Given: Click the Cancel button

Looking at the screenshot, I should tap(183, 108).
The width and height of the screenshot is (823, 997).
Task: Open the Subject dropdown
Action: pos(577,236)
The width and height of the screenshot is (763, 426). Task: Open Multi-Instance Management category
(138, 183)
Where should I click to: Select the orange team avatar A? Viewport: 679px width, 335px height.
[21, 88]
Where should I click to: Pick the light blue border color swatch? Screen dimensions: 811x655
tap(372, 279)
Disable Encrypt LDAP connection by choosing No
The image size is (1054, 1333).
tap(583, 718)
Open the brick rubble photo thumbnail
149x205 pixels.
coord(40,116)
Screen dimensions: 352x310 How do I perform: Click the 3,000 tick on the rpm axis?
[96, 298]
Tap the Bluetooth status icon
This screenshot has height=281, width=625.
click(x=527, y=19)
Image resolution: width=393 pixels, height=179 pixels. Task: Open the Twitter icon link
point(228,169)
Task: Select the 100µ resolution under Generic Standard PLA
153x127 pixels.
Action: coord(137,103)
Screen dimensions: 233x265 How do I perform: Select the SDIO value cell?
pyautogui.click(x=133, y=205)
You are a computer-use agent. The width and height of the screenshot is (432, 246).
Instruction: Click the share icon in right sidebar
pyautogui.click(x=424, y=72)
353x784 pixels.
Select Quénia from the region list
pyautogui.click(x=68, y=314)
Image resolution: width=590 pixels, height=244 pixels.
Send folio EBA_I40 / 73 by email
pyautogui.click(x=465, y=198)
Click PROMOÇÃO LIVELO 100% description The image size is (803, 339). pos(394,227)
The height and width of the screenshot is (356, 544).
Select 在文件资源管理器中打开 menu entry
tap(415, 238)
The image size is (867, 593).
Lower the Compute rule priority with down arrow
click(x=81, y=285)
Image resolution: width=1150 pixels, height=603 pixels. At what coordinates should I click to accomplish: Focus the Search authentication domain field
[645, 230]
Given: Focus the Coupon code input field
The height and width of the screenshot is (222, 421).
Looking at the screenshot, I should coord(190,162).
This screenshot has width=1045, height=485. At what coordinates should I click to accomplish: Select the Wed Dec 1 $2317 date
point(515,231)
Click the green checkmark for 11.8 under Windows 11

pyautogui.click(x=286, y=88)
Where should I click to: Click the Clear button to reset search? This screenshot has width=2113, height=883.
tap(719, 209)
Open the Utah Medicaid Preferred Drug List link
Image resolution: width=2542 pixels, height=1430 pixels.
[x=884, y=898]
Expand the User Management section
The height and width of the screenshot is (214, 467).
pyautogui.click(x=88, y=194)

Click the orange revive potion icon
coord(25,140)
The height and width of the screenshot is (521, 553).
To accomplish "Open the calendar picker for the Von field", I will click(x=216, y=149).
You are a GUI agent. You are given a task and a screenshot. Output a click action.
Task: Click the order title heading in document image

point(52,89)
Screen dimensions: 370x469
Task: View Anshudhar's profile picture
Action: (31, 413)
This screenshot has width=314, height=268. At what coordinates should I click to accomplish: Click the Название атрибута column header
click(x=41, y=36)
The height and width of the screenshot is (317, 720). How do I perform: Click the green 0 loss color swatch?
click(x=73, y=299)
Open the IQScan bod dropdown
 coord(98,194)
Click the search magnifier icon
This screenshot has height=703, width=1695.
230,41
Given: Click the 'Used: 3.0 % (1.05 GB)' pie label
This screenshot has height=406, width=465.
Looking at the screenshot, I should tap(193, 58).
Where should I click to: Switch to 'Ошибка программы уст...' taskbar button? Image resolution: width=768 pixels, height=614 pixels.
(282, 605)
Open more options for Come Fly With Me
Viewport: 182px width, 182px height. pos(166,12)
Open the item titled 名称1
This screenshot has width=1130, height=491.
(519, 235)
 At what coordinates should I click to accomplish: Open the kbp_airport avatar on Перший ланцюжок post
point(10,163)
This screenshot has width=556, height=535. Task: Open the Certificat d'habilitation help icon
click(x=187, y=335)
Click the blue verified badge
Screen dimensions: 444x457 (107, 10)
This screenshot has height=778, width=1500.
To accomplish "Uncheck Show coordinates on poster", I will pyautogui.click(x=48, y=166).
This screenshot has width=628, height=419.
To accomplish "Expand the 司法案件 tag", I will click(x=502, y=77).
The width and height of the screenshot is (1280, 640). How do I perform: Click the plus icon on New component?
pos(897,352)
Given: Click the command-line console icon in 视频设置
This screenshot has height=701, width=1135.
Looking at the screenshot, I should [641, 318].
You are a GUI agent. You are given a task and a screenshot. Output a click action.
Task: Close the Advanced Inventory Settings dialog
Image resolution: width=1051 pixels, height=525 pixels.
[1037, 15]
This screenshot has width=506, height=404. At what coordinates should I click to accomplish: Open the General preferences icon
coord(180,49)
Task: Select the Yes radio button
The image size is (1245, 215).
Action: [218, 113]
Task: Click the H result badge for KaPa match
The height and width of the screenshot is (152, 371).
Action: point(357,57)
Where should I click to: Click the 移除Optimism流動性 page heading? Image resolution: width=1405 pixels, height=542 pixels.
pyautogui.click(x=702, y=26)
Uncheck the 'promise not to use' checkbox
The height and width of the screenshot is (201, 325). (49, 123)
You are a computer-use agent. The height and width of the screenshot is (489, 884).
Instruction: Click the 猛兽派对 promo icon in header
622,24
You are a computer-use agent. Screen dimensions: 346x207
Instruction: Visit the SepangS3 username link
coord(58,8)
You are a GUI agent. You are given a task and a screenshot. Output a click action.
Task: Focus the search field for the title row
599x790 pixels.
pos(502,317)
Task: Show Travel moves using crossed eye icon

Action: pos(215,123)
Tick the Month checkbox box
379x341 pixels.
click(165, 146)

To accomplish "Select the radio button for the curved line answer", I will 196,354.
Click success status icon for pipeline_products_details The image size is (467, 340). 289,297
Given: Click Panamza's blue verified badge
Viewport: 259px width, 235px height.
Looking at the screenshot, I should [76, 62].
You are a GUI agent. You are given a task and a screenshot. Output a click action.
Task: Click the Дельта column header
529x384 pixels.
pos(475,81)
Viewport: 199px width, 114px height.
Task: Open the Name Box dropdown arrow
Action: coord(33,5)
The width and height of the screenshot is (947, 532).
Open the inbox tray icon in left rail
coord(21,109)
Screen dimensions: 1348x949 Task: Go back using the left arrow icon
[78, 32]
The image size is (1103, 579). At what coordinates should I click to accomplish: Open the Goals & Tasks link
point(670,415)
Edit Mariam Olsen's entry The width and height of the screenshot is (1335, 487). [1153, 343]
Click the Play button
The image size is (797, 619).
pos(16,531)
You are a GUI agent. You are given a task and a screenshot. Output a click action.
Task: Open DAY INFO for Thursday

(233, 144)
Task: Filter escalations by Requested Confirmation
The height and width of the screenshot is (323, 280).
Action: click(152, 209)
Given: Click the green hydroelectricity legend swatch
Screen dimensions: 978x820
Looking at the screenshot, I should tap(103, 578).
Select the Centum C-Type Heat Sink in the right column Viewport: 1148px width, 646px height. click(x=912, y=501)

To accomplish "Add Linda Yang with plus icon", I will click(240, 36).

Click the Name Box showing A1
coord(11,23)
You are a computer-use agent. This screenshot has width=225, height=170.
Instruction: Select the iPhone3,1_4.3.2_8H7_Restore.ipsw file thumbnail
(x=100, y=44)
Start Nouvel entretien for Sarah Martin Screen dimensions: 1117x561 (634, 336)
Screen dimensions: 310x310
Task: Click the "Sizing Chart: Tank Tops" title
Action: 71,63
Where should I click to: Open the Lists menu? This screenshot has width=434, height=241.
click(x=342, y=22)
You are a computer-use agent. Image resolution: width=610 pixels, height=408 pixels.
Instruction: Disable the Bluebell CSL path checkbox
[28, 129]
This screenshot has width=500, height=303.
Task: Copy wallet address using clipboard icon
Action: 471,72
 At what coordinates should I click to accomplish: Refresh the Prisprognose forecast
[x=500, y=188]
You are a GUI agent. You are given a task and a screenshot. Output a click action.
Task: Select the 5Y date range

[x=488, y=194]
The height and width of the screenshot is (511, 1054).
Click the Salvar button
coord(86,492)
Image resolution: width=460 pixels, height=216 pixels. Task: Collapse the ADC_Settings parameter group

------

## Your assignment
All that is wanted is a faithful reproduction of the line above with "Image resolution: width=1051", the line with "Task: Click the H result badge for KaPa match", and every line in between.

## Solution
Image resolution: width=1051 pixels, height=525 pixels.
[1037, 15]
This screenshot has width=506, height=404. At what coordinates should I click to accomplish: Open the General preferences icon
coord(180,49)
Task: Select the Yes radio button
The image size is (1245, 215).
Action: [218, 113]
Task: Click the H result badge for KaPa match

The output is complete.